0819-Theresa-PaulsonTHERESA PAULSON launched her solo practice, Thrive Legal Services, in 2016. After graduating from the University of Minnesota - Duluth with a B.A. in philosophy/applied ethics in 2004, she worked as a police dispatcher for the City of Saint Paul from 2005-15. She graduated from William Mitchell College of Law in January 2014. She was a member of the End Revenge Porn Now Legislative Task Force in 2015 and has also worked as a guardian ad litem and clerked for judges on criminal and child protection matters. She lives in Saint Paul with her family, cat, and fish.

Why did you go to law school?

I wanted to help people who have been wronged find justice in the courtroom. When I applied, I was working as a 911 dispatcher and serving the community at the start of the legal problem. I wanted to work toward the end goal and see the resolution. 

Tell us a little about your law practice, and about why you chose a solo practice.

Given the economy at the time, my personal drive, and how I wanted to serve people seeking justice in a courtroom, I built my own business. My business is named after my philosophy for serving my client and the community. My practice focuses on client growth through litigation. I handle child protection defense, criminal defense, and family law matters. 

You’ve earned a lot of gratitude from your colleagues in the 19th District Bar Association for reviving the district bar and helping to connect its members to each other. Tell us some of the things you’ve done to help build those ties.

A vast portion of our legal community expressed a desire for the bar to be rebuilt. If someone told me it couldn’t be done, I kept on going. I had lunch with judges and spoke with county attorneys and civil practice attorneys to learn what they expected from the bar association. I spoke with past presidents and listened to the hurdles they encountered. The feedback I received was that the legal community wanted a place to gather as a community but didn’t think it was possible.  
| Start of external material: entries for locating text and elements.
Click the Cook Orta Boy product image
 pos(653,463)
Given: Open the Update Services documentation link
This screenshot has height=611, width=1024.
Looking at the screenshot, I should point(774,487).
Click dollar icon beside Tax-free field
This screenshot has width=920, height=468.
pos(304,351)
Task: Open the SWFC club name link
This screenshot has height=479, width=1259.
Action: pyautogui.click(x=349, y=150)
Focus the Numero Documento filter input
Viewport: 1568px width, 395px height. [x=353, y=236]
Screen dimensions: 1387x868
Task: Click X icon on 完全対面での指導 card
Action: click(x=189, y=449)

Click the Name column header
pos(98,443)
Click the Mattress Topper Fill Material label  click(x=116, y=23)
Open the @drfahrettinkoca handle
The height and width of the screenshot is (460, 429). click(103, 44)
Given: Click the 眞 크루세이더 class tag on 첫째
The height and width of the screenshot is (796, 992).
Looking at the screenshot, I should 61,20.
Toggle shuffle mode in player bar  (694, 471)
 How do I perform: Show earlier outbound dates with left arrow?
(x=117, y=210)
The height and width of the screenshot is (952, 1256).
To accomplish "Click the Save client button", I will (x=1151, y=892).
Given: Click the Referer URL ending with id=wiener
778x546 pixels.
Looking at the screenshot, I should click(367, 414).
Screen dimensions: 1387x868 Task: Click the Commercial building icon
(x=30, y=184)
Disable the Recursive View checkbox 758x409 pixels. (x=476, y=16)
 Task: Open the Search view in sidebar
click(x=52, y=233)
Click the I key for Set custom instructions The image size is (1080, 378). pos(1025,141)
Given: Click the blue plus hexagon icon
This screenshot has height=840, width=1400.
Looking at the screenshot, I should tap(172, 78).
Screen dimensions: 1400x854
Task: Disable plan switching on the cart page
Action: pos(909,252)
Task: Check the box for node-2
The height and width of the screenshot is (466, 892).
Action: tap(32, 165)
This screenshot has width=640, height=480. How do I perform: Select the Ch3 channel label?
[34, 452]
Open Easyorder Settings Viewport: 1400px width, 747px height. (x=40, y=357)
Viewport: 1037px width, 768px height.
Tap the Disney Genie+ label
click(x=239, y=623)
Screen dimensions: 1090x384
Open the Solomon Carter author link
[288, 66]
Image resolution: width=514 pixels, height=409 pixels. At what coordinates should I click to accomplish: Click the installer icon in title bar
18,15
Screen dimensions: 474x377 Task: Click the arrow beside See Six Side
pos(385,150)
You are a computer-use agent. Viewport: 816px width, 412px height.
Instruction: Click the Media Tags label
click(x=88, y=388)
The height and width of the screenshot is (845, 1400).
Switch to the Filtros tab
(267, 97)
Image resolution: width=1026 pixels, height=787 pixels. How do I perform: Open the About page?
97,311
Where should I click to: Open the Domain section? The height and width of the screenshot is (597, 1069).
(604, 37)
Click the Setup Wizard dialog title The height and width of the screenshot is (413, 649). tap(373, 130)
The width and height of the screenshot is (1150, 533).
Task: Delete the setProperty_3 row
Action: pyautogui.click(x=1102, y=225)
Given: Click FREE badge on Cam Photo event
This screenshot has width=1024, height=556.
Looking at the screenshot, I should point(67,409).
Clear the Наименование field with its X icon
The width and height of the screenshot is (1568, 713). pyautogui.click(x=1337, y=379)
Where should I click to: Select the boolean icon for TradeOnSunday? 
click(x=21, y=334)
Over the last three years, the question I have been most asked is “what is the purpose of the bar?” The purpose is to grow the experience and relationships of the legal community and to connect attorneys with others who have different practices. Very few areas of practice are islands unto themselves. The purpose of the bar is to bring together attorneys so that when attorneys need help, they are a phone call or two away from help. 

We decided to make events paid for by the bar and pool resources away from donations into creating and supporting events across the district. Non-members are welcome to attend any event. Non-members do have to pay for the annual meeting, but are welcome to attend any other event free of charge. We included non-members to build the community and encourage people to come out to events to connect with each other. 

In January 2017, I had a kitchen table session at the Lake Elmo Inn with several judges and attorneys whose sense of humor I adore. The goal was to make the annual meeting a fantastic experience. We decided on creating two awards. The first award, Judicial Excellence, is awarded to a judge for the work they do for the legal community off of the bench. The second award is the 19th District Pheasant Award. It recognizes the mentorship that an attorney and/or judge provides to the legal community. These awards are about character, and making the effort to grow and support the legal community. 

 We moved the annual meeting to the historic Stillwater Courthouse with catering. Having our meeting at the first courthouse in Minnesota is amazing and brings an historic feel to our efforts. The 19th District is very grateful to the Washington County Park staff, which continues to permit us use of the facility. 

Every attorney I met who lives in the district or works in the district, I invited to at least one function. I talked up the bar to others, spoke about what we are doing, and talked about past events. For some events, I have called hundreds of attorneys’ offices to spread the word. And at the Annual Meeting, I asked members to devote 10 hours of their time during the year to the bar: five hours for the annual meeting, three hours for one other event during the year, and two hours inviting others to attend events. 

I would like to thank each and every one of the judges and attorneys who have put their time and effort into revitalizing the 19th District bar. Without their grace and presence, it would never have happened. 

What do you like to do when you’re not working?

Spending time with my family, baking bread, gardening, and pyrography.